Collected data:
▽
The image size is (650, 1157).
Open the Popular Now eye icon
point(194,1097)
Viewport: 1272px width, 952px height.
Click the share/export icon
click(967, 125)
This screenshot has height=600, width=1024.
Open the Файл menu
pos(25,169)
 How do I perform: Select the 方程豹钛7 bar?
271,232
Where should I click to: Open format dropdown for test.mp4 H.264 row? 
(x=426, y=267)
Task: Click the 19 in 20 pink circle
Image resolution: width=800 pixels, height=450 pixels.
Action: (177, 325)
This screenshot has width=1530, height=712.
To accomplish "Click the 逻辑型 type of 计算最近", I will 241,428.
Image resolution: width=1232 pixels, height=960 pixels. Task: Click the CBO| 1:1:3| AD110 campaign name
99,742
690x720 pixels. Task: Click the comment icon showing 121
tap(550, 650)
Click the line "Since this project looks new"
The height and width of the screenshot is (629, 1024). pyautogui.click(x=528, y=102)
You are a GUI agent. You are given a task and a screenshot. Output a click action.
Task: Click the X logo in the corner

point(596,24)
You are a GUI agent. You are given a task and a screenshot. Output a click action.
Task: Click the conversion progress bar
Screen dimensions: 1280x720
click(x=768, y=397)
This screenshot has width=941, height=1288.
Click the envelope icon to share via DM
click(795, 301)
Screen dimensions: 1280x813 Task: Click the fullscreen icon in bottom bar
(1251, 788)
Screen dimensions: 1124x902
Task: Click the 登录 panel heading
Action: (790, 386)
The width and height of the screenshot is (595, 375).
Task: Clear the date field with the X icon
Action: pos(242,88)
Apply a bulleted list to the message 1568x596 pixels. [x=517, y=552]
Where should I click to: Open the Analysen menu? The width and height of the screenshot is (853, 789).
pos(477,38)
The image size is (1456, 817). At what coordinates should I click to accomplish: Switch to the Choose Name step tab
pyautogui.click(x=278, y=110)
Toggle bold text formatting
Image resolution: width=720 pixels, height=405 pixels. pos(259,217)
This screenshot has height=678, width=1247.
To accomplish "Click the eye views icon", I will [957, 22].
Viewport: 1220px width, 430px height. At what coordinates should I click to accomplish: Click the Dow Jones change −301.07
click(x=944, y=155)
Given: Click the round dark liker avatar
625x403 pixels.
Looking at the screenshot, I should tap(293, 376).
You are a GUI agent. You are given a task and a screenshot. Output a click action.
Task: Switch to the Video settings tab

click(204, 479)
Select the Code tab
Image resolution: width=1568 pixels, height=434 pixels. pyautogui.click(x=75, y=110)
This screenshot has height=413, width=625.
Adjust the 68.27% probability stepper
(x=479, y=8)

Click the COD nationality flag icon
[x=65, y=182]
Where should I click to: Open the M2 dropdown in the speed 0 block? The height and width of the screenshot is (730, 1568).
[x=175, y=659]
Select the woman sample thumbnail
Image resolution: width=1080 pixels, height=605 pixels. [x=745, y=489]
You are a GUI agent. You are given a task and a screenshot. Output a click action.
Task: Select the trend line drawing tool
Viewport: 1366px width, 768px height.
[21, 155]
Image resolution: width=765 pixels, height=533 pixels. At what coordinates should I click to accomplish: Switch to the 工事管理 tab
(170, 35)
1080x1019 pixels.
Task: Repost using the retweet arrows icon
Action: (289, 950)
△
What you are asked to do -> Tally the lines in the records that contain "will", then give only the tally.

Your response -> 2